YOUR ASSIGNMENT
Your output should be exactly the lines from the one containing "The image size is (500, 381)." through the last line of the listing, and nothing else. Pictures stay out.

▼

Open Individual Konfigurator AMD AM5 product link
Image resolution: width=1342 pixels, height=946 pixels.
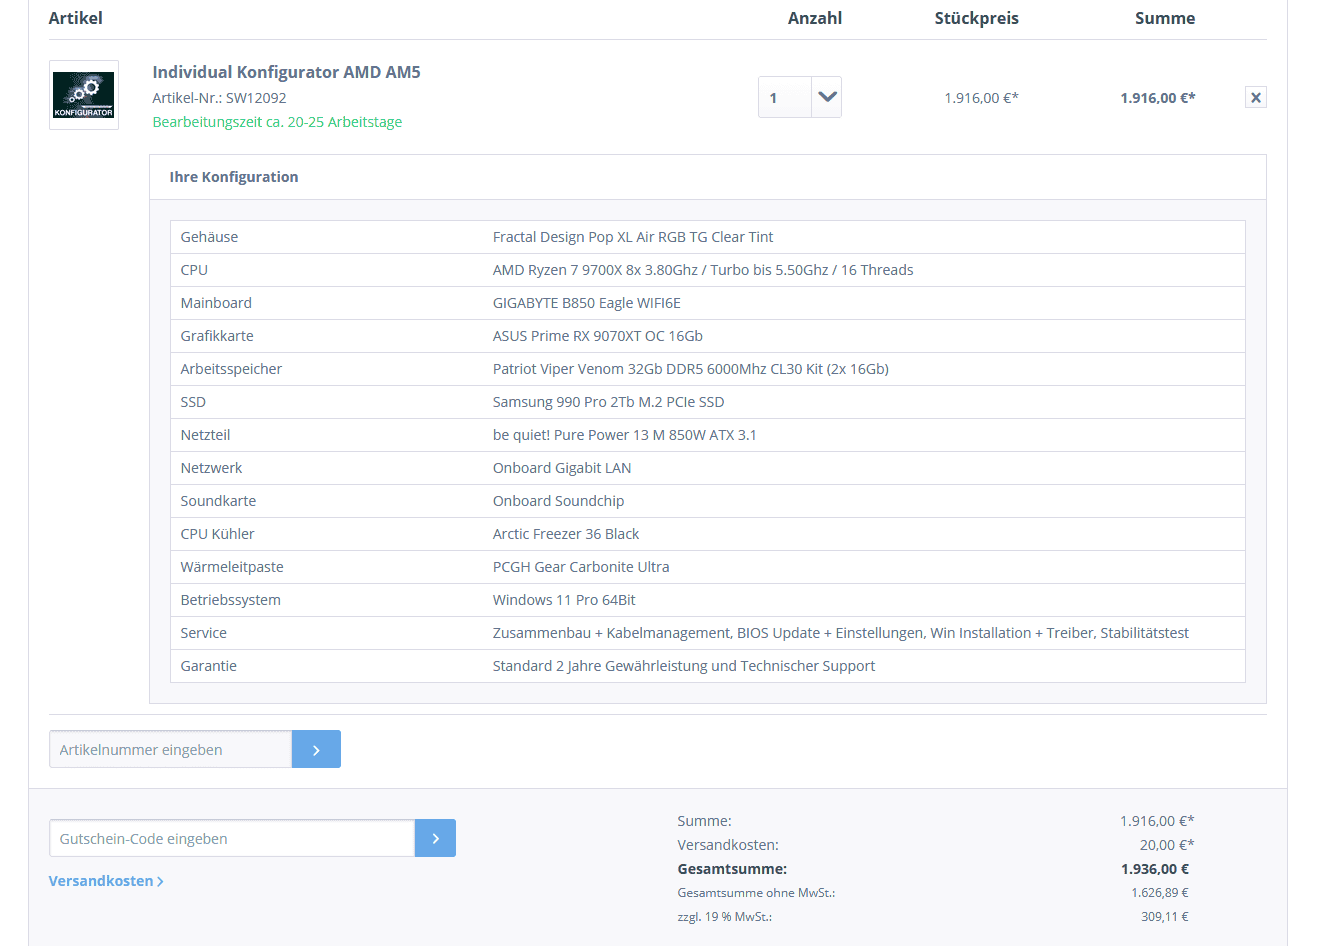coord(286,72)
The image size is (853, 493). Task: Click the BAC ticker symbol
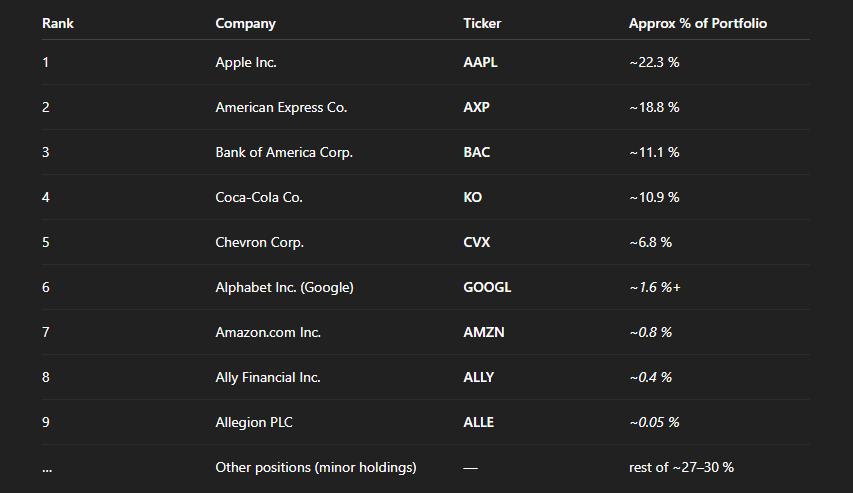click(477, 152)
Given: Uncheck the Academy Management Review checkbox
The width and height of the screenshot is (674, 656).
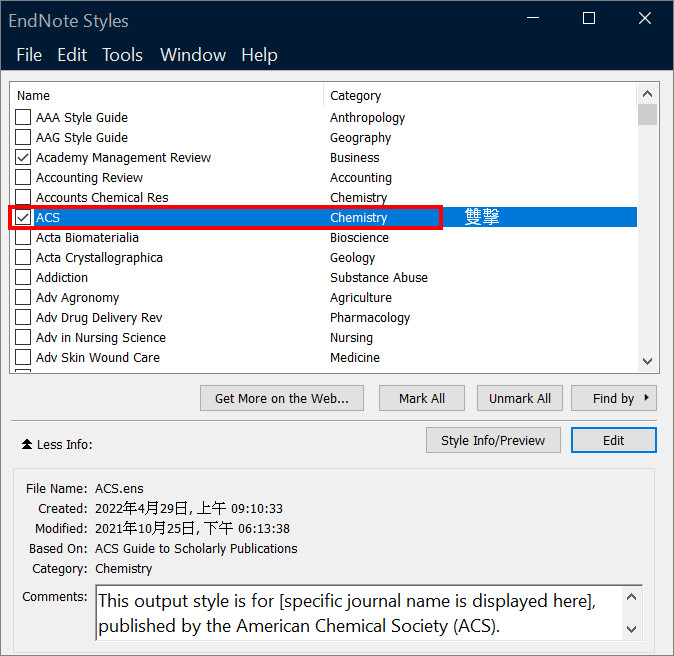Looking at the screenshot, I should tap(23, 157).
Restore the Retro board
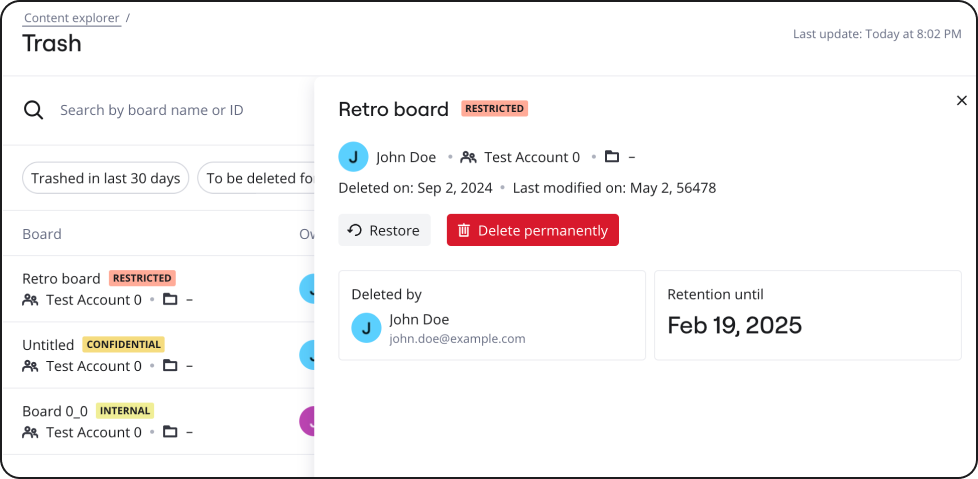Screen dimensions: 978x479 click(384, 230)
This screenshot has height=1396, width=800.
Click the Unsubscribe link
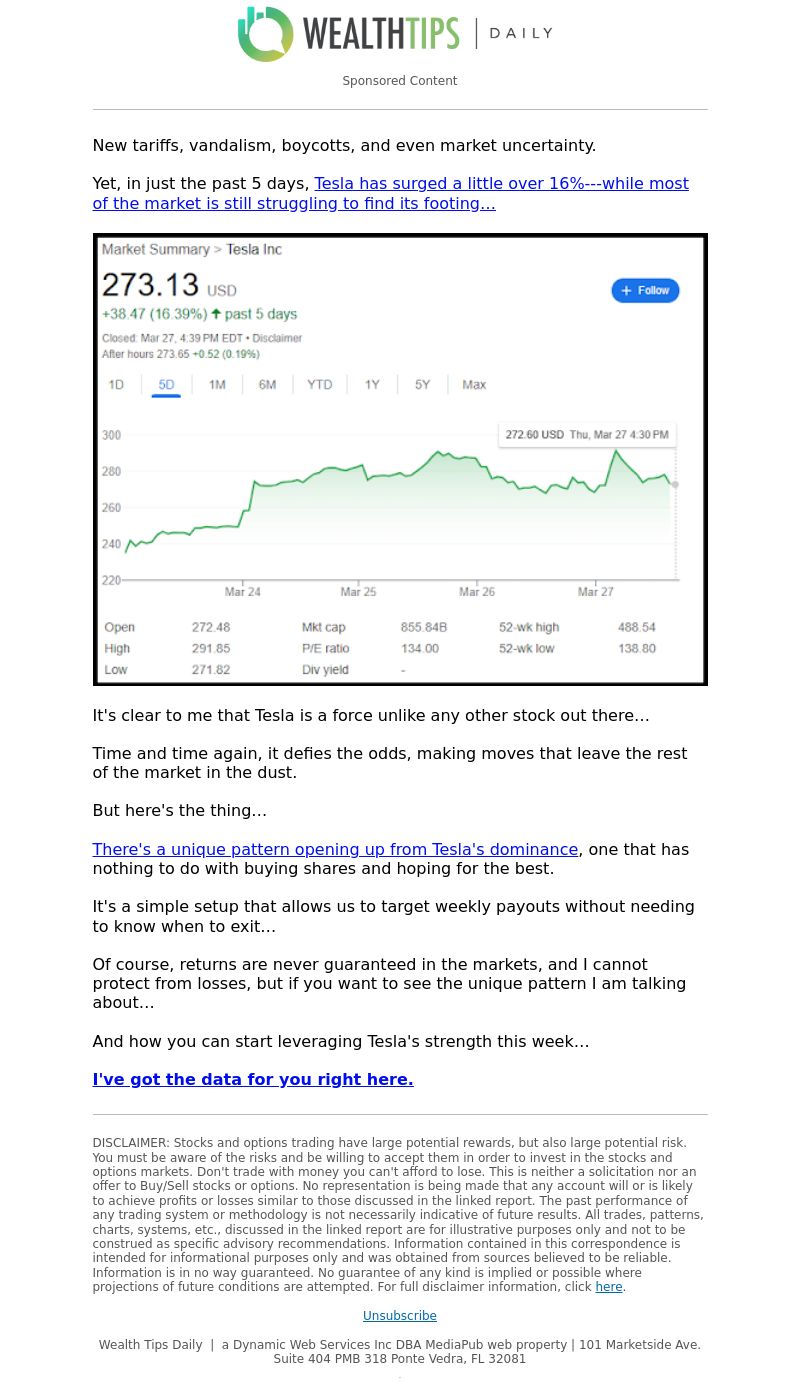(400, 1316)
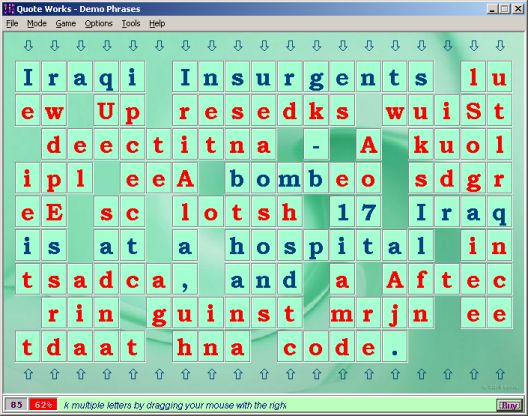Viewport: 528px width, 416px height.
Task: Select the red 'U' tile in 'Up'
Action: click(x=106, y=110)
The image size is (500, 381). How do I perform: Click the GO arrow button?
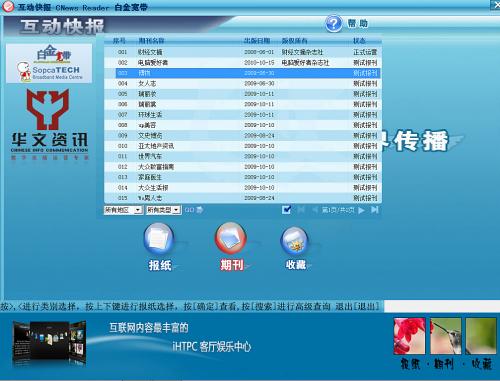point(194,210)
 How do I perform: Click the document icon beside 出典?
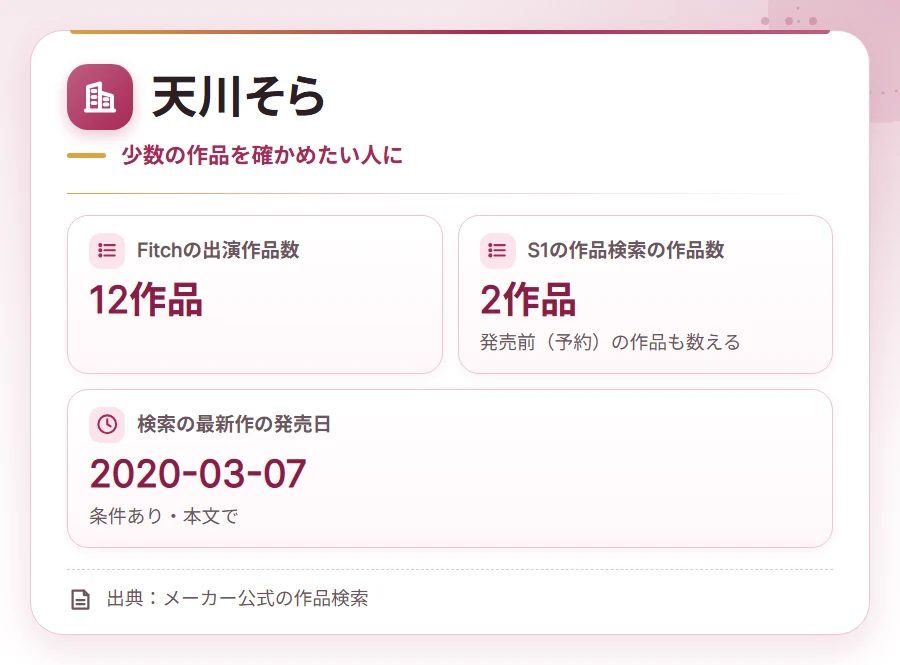tap(80, 599)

▲

YOUR SOLUTION
The image size is (500, 381). How do I perform: Click the GO arrow button?
point(194,210)
 How do I perform: Click the document icon beside 出典?
tap(80, 599)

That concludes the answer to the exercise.